To do
Could you reproduce the records word for word, starting with the line that contains "At what coordinates should I click to accomplish: Select" and going on through the line that contains "click(18, 18)"?

----

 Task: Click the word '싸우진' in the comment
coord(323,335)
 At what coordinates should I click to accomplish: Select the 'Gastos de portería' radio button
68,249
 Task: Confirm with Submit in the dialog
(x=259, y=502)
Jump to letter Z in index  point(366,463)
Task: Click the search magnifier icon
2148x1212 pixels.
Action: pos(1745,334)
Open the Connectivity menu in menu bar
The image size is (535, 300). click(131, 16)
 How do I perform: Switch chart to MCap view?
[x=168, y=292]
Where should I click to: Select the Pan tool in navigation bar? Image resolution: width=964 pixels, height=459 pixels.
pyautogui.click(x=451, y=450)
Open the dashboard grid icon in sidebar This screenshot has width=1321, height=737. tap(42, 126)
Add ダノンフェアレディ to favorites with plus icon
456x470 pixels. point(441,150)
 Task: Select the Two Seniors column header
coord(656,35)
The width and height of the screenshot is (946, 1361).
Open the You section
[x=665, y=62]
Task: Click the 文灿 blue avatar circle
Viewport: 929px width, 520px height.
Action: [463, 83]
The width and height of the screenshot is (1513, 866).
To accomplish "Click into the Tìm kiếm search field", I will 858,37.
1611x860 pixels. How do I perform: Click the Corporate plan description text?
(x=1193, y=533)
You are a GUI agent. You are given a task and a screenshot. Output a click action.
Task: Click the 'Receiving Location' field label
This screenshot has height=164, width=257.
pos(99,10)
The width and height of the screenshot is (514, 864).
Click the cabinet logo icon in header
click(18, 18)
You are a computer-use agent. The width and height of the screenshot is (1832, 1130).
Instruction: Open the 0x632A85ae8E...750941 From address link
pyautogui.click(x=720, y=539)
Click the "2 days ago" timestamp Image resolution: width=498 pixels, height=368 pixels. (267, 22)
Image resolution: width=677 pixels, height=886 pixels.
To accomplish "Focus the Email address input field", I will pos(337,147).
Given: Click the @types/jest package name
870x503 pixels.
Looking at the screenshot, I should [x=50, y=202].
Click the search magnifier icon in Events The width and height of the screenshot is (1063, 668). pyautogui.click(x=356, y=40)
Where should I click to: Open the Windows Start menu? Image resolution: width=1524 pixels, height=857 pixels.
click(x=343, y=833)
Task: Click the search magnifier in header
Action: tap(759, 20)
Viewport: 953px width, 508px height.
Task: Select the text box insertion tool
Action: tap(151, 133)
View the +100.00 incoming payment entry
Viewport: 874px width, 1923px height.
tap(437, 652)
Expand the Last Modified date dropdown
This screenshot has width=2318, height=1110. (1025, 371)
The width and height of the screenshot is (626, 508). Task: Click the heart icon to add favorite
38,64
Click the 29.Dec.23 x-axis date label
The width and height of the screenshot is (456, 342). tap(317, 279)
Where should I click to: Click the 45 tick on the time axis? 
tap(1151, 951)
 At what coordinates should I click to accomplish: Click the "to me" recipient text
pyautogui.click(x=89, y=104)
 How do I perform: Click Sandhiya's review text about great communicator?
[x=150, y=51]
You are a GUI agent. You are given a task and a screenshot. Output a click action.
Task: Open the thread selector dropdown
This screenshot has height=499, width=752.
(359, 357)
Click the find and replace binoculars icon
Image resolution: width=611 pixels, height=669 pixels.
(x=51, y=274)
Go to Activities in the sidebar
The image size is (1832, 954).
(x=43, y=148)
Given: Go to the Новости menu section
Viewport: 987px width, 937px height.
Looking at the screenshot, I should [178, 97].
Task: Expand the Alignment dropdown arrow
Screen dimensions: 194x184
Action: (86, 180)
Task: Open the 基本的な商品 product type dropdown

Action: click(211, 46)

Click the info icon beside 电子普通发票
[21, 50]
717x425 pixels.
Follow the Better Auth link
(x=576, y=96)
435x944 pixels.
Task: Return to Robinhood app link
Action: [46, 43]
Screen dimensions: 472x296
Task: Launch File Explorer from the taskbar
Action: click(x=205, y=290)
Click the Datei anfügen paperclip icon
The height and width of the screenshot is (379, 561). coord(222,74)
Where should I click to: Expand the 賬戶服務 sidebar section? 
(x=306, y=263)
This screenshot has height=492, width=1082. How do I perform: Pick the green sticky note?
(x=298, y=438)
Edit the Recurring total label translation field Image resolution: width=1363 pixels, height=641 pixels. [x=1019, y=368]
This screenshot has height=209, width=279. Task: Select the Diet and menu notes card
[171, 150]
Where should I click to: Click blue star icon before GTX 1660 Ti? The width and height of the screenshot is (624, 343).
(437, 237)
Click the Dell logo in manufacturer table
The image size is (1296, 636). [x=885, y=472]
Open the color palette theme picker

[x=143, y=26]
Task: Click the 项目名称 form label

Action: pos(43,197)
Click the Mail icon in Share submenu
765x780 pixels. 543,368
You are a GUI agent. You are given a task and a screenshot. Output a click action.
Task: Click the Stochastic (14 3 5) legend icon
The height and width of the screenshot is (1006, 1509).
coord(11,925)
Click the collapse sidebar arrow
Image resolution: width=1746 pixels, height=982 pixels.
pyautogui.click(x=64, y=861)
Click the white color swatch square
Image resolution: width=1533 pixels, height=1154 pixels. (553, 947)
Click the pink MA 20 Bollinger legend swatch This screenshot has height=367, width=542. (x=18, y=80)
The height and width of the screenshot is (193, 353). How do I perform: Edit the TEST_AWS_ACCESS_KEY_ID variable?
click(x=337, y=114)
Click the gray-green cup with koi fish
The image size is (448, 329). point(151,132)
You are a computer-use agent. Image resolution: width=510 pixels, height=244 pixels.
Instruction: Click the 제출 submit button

----

Expected output
 At what coordinates should I click to accomplish: Select the 'Gastos de portería' radio button
68,249
 Task: Confirm with Submit in the dialog
(x=259, y=502)
Jump to letter Z in index  point(366,463)
Task: Click the search magnifier icon
2148x1212 pixels.
Action: pos(1745,334)
Open the Connectivity menu in menu bar
The image size is (535, 300). click(131, 16)
 How do I perform: Switch chart to MCap view?
[x=168, y=292]
Where should I click to: Select the Pan tool in navigation bar? Image resolution: width=964 pixels, height=459 pixels.
pyautogui.click(x=451, y=450)
Open the dashboard grid icon in sidebar This screenshot has width=1321, height=737. tap(42, 126)
Add ダノンフェアレディ to favorites with plus icon
456x470 pixels. point(441,150)
 Task: Select the Two Seniors column header
coord(656,35)
The width and height of the screenshot is (946, 1361).
Open the You section
[x=665, y=62]
Task: Click the 文灿 blue avatar circle
Viewport: 929px width, 520px height.
Action: [463, 83]
The width and height of the screenshot is (1513, 866).
To accomplish "Click into the Tìm kiếm search field", I will 858,37.
1611x860 pixels. How do I perform: Click the Corporate plan description text?
(x=1193, y=533)
You are a GUI agent. You are given a task and a screenshot. Output a click action.
Task: Click the 'Receiving Location' field label
This screenshot has height=164, width=257.
pos(99,10)
The width and height of the screenshot is (514, 864).
Click the cabinet logo icon in header
click(18, 18)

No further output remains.